Um estudo recente, publicado no renomado Journal of Policy Analysis and Management, trouxe à tona uma análise detalhada sobre uma política pública de segurança implementada no estado do Rio de Janeiro entre 2009 e 2015. A pesquisa concluiu que o pagamento de bônus financeiros por performance a policiais militares e civis resultou em uma significativa redução nos índices de criminalidade, especialmente em mortes violentas, roubos de veículos e roubos de rua.
A iniciativa, que visava motivar as forças de segurança, concedia pagamentos extras a equipes de Áreas Integradas de Segurança Pública (AISP) que atingissem metas semestrais de redução dos crimes supracitados. O valor do bônus variava entre 500 e 4 mil dólares – o equivalente a até R$ 13 mil na época –, um montante considerável para um policial militar em início de carreira, cujo salário mensal era de cerca de mil dólares.
Os pesquisadores identificaram que, quando a meta de redução de crimes ainda era alcançável, e a motivação para receber o bônus estava alta, houve uma queda expressiva nos registros criminais:
- Mortes violentas: redução de 6,9%
- Roubos de veículos: redução de 6,3%
- Roubos de rua: redução de 8,5%
Além dos crimes diretamente monitorados, o estudo apontou um benefício indireto: a redução de outras ocorrências não incluídas nas metas, como tentativas de homicídio e roubos de carga e residência. Este efeito é atribuído ao maior empenho geral dos policiais.
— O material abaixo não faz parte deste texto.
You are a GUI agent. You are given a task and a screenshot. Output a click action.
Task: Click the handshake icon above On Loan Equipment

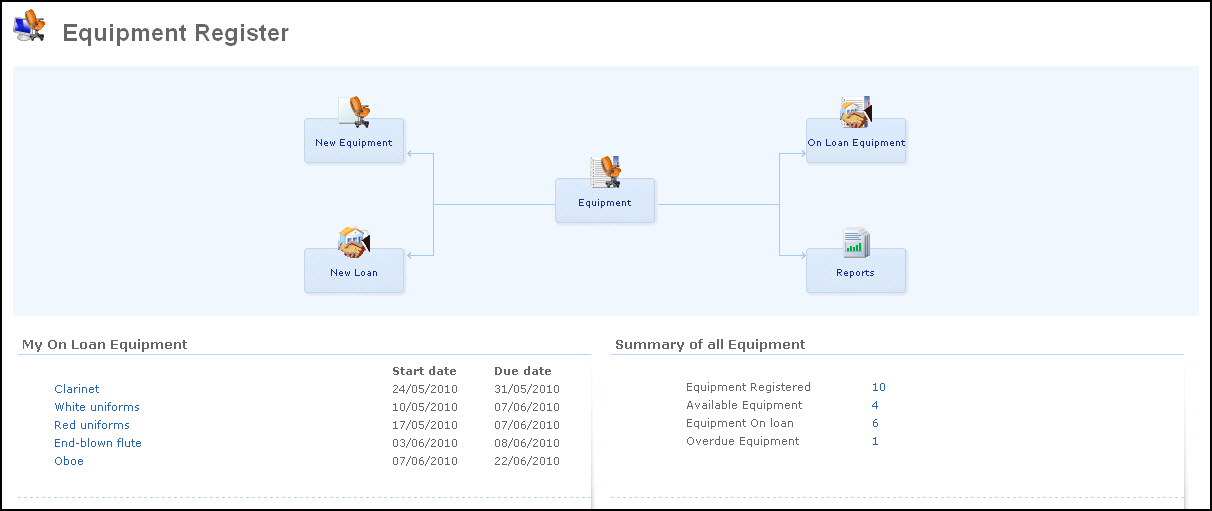click(856, 112)
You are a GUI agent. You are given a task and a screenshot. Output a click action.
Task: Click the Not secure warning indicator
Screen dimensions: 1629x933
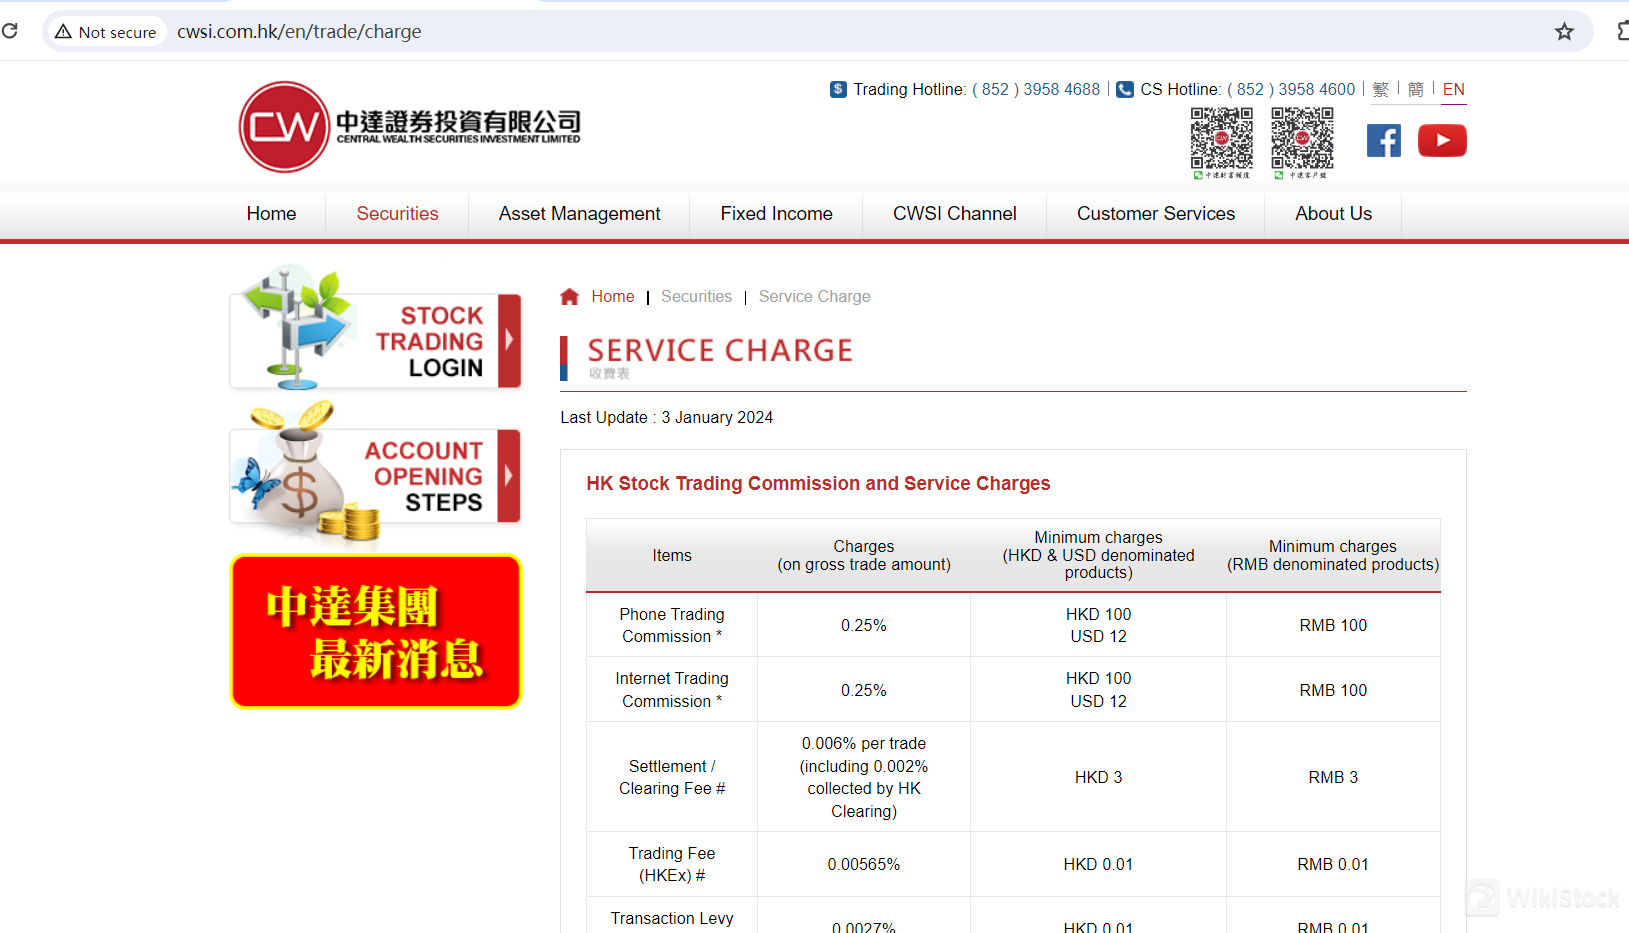click(106, 31)
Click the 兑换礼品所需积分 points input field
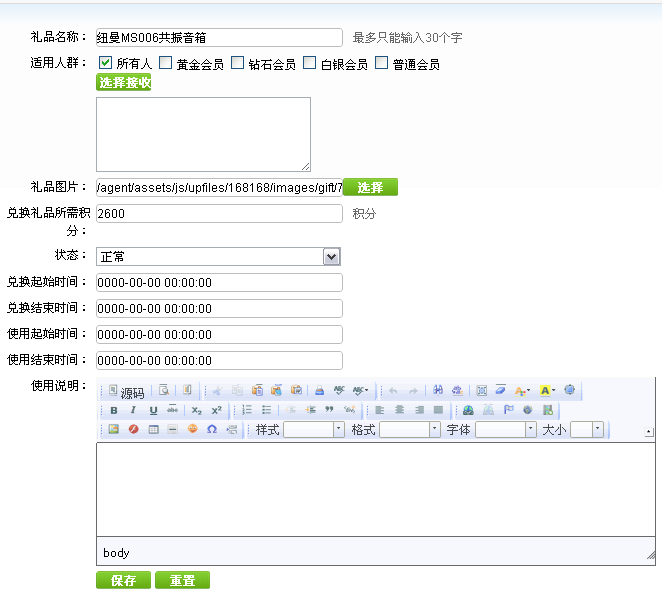 point(219,214)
Houve também um ganho qualitativo notável, com maior alinhamento e colaboração entre policiais militares e civis nas mesmas AISP, que passaram a interagir mais e realizar ações conjuntas.
A metodologia da pesquisa superou a limitação de não haver um grupo de controle, comparando a evolução da criminalidade em áreas que ainda eram elegíveis para o bônus com aquelas que já haviam estourado suas metas e, portanto, não tinham mais chance de receber o incentivo. “O que observamos é que, entre os elegíveis, enquanto eles tinham esperança de receber o bônus, eles intensificavam os esforços e tinham um melhor resultado na redução de crimes”, afirma Sandro Cabral, professor do Insper e autor principal do estudo.
Embora o programa tenha sido bem desenhado, focado em resultados e crimes que mais afetam a sensação de segurança da população, sua sustentabilidade foi um desafio. Criado em um período de euforia econômica no Rio de Janeiro, o programa foi descontinuado em 2016 devido ao colapso financeiro do estado, incapaz de arcar com os pagamentos.
Carolina Ricardo, diretora-executiva do Instituto Sou da Paz, destaca a importância do estudo para a análise de incentivos financeiros na segurança pública. Ela ressalta, contudo, a necessidade de programas desse tipo serem sustentáveis e compatíveis com o orçamento dos estados, além de alertar para o risco de reclassificação de crimes – uma possibilidade que o estudo sugeriu para roubos de rua, mas não para mortes violentas ou roubos de veículos. Ricardo sugere ainda a consideração de incentivos não financeiros, como reconhecimento público e oportunidades de carreiras.
Apesar dos desafios, Cabral defende que, havendo verba disponível, destiná-la a pagamentos atrelados ao desempenho é mais eficaz do que aumentos lineares. “Assim você recompensa o esforço – e pode ser uma forma de provocar o alinhamento entre a Polícia Militar e a Polícia Civil”, conclui o pesquisador. A experiência do Rio de Janeiro, embora encerrada, oferece lições valiosas para outros estados que buscam melhorar a eficiência de seus órgãos de segurança pública por meio de programas de resultados.